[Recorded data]
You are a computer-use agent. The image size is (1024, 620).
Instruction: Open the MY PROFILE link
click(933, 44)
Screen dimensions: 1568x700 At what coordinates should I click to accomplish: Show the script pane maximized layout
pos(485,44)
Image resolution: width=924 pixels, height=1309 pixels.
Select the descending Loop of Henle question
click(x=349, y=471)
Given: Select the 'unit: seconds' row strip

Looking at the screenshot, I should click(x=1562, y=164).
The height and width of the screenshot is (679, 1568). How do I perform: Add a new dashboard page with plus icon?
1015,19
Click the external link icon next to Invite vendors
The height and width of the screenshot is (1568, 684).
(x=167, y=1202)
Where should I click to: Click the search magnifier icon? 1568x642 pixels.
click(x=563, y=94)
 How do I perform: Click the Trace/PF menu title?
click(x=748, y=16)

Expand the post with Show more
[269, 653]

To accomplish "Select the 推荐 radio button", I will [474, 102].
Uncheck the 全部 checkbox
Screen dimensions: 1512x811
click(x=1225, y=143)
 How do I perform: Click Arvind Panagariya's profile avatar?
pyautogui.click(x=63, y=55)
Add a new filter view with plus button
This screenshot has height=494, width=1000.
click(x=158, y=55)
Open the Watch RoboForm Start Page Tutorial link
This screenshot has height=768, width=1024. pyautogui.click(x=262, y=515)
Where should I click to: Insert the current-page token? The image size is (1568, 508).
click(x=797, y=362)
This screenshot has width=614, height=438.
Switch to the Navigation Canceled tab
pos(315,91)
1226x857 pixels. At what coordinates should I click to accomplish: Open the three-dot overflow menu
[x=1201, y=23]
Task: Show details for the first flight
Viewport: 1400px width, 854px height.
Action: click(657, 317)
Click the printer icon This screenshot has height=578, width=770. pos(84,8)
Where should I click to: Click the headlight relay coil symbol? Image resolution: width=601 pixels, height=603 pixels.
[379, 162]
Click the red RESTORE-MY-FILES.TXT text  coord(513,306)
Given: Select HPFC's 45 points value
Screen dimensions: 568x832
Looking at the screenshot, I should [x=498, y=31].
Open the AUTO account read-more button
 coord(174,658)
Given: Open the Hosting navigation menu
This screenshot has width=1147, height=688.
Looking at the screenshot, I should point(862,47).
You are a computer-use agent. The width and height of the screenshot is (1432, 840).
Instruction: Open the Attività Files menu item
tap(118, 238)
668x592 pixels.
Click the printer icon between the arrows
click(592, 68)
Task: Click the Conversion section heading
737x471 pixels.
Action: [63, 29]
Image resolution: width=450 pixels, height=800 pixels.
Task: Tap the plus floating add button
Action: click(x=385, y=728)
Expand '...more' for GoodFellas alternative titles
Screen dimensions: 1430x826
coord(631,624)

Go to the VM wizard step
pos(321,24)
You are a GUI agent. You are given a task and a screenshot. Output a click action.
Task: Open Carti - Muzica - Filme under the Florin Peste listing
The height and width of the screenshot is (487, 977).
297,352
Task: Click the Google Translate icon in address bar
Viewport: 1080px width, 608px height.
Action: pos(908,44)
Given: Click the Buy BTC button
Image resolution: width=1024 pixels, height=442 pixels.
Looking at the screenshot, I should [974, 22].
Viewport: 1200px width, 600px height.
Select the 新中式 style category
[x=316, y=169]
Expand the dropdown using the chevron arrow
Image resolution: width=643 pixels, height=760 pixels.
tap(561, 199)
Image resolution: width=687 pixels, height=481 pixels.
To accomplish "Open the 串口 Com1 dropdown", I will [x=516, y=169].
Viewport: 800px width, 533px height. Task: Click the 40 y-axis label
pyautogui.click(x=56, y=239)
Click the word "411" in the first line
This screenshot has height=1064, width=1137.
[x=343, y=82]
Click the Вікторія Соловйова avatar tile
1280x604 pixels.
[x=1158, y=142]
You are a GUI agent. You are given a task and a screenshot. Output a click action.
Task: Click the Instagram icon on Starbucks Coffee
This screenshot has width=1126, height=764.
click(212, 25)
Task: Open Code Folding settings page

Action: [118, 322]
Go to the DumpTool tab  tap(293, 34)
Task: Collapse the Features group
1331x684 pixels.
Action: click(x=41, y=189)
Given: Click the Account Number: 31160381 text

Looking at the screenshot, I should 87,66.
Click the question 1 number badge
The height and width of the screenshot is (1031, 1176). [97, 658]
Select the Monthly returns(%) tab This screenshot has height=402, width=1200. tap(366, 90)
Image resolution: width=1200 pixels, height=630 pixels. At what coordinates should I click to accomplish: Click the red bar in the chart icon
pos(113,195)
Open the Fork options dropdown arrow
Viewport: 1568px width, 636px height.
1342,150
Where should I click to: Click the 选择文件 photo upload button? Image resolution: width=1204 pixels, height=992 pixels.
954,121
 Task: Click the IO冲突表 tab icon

> **PROBLEM**: Copy the lines above exactly. Start with the line containing "Where should I click to: Click the headlight", end with the line containing "Given: Open the Hosting navigation menu", and include both.

> **TASK SOLUTION**:
Where should I click to: Click the headlight relay coil symbol? Image resolution: width=601 pixels, height=603 pixels.
[379, 162]
Click the red RESTORE-MY-FILES.TXT text  coord(513,306)
Given: Select HPFC's 45 points value
Screen dimensions: 568x832
Looking at the screenshot, I should [x=498, y=31].
Open the AUTO account read-more button
 coord(174,658)
Given: Open the Hosting navigation menu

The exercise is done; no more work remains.